All lines in the entries below that hold "agent" make up the answer.

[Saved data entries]
>>>
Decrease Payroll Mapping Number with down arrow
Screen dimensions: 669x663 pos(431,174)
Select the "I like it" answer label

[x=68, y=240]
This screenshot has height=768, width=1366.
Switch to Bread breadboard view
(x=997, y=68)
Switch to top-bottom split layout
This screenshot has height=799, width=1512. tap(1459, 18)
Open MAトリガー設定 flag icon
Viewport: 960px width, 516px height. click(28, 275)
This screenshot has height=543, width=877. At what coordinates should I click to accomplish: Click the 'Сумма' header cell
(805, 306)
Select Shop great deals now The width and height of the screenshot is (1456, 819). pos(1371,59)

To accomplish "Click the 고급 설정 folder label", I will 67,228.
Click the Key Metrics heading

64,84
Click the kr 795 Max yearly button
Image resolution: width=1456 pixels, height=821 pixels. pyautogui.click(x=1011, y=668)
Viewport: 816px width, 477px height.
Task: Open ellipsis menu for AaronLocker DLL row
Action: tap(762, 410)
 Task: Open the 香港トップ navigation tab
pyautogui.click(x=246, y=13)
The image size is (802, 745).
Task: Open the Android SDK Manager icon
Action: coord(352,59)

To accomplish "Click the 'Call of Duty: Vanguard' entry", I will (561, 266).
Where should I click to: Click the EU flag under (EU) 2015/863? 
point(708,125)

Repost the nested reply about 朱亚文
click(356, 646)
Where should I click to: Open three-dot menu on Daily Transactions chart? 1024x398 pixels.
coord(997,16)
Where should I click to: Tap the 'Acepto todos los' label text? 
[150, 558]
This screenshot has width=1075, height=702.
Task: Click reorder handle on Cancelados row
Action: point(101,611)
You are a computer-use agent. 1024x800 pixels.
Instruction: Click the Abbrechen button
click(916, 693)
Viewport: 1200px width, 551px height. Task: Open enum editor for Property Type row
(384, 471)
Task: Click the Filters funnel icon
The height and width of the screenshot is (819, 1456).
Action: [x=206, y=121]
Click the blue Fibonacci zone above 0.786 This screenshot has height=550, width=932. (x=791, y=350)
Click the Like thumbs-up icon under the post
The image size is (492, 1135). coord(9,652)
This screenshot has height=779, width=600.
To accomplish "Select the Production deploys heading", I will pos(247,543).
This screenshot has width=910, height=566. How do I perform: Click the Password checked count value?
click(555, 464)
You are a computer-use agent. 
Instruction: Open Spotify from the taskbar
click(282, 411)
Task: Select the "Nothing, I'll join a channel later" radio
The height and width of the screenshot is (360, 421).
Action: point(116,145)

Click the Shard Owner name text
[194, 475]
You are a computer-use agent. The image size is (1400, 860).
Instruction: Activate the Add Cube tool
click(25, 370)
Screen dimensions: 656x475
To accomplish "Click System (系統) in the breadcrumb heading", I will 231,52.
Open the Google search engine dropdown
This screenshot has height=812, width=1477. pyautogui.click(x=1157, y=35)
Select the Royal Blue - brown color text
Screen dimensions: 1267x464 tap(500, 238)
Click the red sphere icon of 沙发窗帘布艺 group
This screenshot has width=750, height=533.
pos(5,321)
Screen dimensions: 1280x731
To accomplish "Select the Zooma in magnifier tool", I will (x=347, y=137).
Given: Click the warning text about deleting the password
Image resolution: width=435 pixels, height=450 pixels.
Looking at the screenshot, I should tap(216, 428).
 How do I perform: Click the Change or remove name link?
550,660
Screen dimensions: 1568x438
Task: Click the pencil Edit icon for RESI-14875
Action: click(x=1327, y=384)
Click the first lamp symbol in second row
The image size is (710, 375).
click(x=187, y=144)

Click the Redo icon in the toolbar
<<<
RESULT OF THIS EXERCISE
You are a computer-use agent. 1024x800 pixels.
You are a computer-use agent. 
You are a computer-use agent. The image size is (1400, 860).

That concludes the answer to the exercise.